Abstract:DNA damage initiates a series of p53 pulses. Although much is known about the interactions surrounding p53, little is known about which interactions contribute to p53's dynamical behavior. The simplest explanation is that these pulses are oscillations intrinsic to the p53/Mdm2 negative feedback loop. Here we present evidence that this simple mechanism is insufficient to explain p53 pulses; we show that p53 pulses are externally driven by pulses in the upstream signaling kinases, ATM and Chk2, and that the negative feedback between p53 and ATM, via Wip1, is essential for maintaining the uniform shape of p53 pulses.

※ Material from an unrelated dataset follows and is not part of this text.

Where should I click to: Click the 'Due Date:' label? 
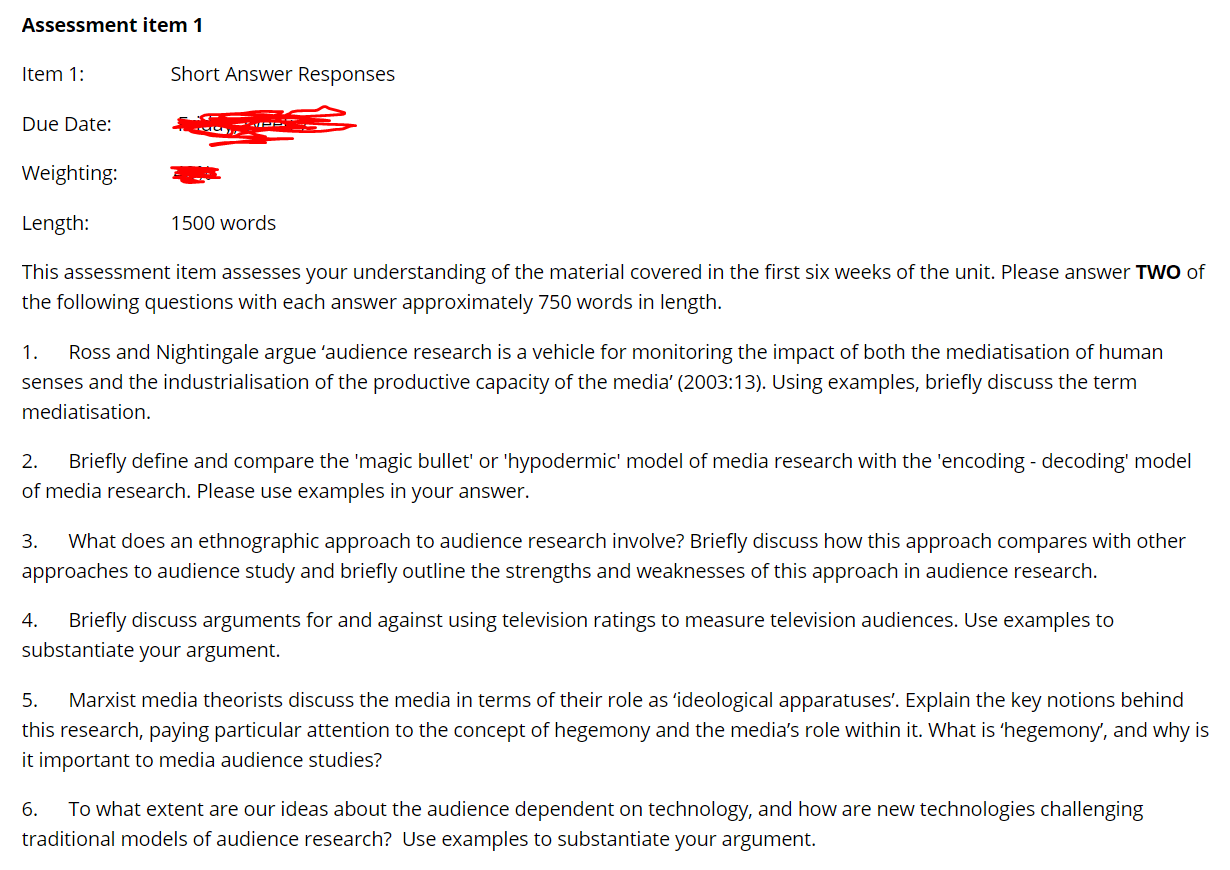tap(67, 124)
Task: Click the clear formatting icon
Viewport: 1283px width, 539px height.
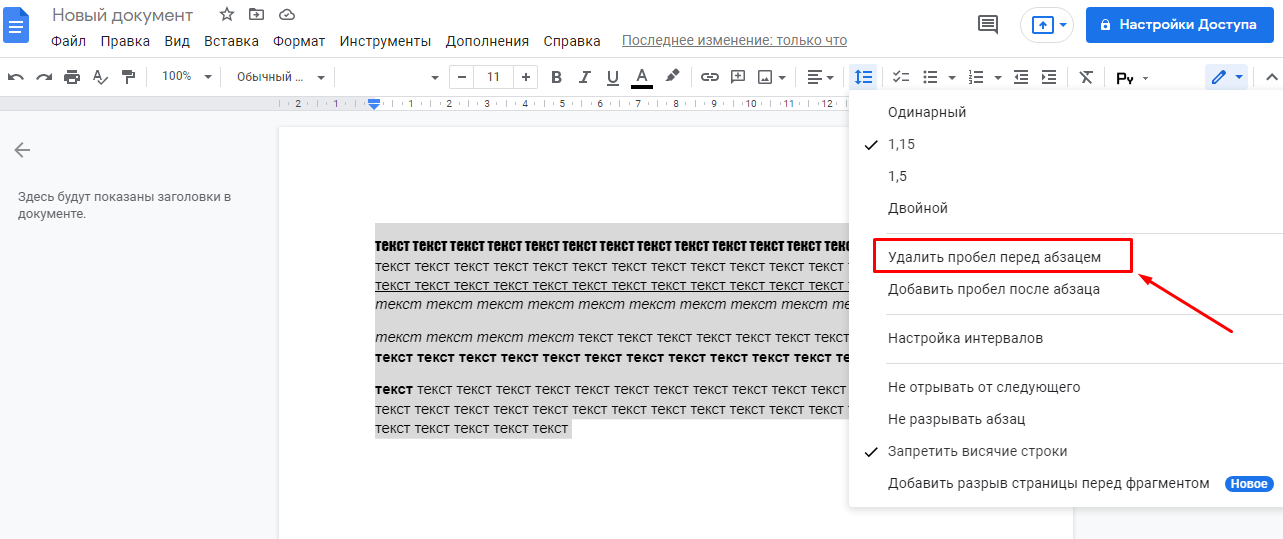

We propose that p53 pulses result from repeated initiation by ATM, which is reactivated by persistent DNA damage. Our study emphasizes the importance of collecting quantitative dynamic information at high temporal resolution for understanding the regulation of signaling pathways and opens new ways to manipulate p53 pulses to ask questions about their function in response to DNA damage.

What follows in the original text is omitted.